I have been looking at updating the authentication used by S3FileSystem in
dmlc-core. Current code uses Signature version 2, which works only in the
region us-east-1 now. We need to update the authentication scheme to use
Signature version 4 (SIG4).
I've submitted a PR <https://github.com/dmlc/dmlc-core/pull/378> to change
this for Reads. But I wanted to seek out thoughts on what to do for Writes,
as there is a potential problem.
*How writes to S3 work currently:*
Whenever s3filesystem's stream.write() is called, data is buffered. When
the buffer is full, a request is made to S3. Since this can happen multiple
times, multipart upload feature is used. An upload id is created when
stream is initialized. This upload id is used till the stream is closed.

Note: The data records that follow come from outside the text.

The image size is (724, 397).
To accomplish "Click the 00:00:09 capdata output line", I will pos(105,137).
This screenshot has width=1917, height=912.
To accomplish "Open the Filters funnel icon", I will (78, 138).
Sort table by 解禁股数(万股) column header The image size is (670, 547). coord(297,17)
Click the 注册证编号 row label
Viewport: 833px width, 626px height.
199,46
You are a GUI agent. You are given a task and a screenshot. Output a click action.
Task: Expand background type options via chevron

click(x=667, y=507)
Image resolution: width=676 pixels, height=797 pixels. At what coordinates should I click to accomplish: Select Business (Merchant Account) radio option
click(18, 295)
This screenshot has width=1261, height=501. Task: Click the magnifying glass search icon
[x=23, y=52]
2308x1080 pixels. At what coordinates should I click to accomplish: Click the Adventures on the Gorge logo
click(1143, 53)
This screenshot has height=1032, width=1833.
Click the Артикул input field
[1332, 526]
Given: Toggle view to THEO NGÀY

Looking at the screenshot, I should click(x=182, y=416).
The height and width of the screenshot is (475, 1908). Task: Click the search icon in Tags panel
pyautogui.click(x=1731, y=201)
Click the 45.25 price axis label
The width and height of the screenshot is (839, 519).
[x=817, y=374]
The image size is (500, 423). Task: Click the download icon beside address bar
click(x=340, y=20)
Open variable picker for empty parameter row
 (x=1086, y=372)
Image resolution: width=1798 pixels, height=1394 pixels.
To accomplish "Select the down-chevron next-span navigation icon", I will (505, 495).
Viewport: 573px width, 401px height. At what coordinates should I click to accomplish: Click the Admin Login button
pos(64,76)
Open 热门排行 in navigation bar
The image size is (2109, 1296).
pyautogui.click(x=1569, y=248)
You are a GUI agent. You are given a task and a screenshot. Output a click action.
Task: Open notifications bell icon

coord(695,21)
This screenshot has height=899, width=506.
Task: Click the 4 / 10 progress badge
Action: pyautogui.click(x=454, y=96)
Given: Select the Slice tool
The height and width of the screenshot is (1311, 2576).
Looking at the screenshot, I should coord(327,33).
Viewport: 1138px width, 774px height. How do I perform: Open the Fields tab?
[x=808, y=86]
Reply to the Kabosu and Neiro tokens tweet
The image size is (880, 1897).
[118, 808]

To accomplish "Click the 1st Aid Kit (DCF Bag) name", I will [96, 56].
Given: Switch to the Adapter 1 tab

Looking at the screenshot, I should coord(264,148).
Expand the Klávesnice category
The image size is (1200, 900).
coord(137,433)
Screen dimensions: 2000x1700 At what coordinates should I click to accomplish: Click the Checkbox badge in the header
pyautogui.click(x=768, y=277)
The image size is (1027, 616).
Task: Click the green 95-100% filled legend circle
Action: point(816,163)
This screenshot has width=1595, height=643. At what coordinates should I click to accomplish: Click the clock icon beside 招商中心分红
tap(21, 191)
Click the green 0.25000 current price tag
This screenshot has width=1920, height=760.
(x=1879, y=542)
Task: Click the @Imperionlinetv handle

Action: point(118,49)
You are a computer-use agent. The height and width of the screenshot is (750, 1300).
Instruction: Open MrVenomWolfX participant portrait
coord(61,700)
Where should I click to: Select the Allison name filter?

Default buffer size is 64MB.
The new SIG4 authentication scheme changes how multipart uploads work. Such
an upload now requires that we know the total size of data to be sent (sum
of sizes of all parts) when we create the first request itself. We need to
pass the total size of payload as part of header. This is not possible
given that we don't know all the write calls beforehand. For example, a
call to save model's parameters makes 145 calls to the stream's write.
Is it okay to buffer it to a local file, and then upload this file to S3 at
What use case do we have for writes to S3 generally? I believe we would
want to write params after training or logs. These wouldn't be too large or
frequent I imagine. What would you suggest?
Appreciate your thoughts and suggestions.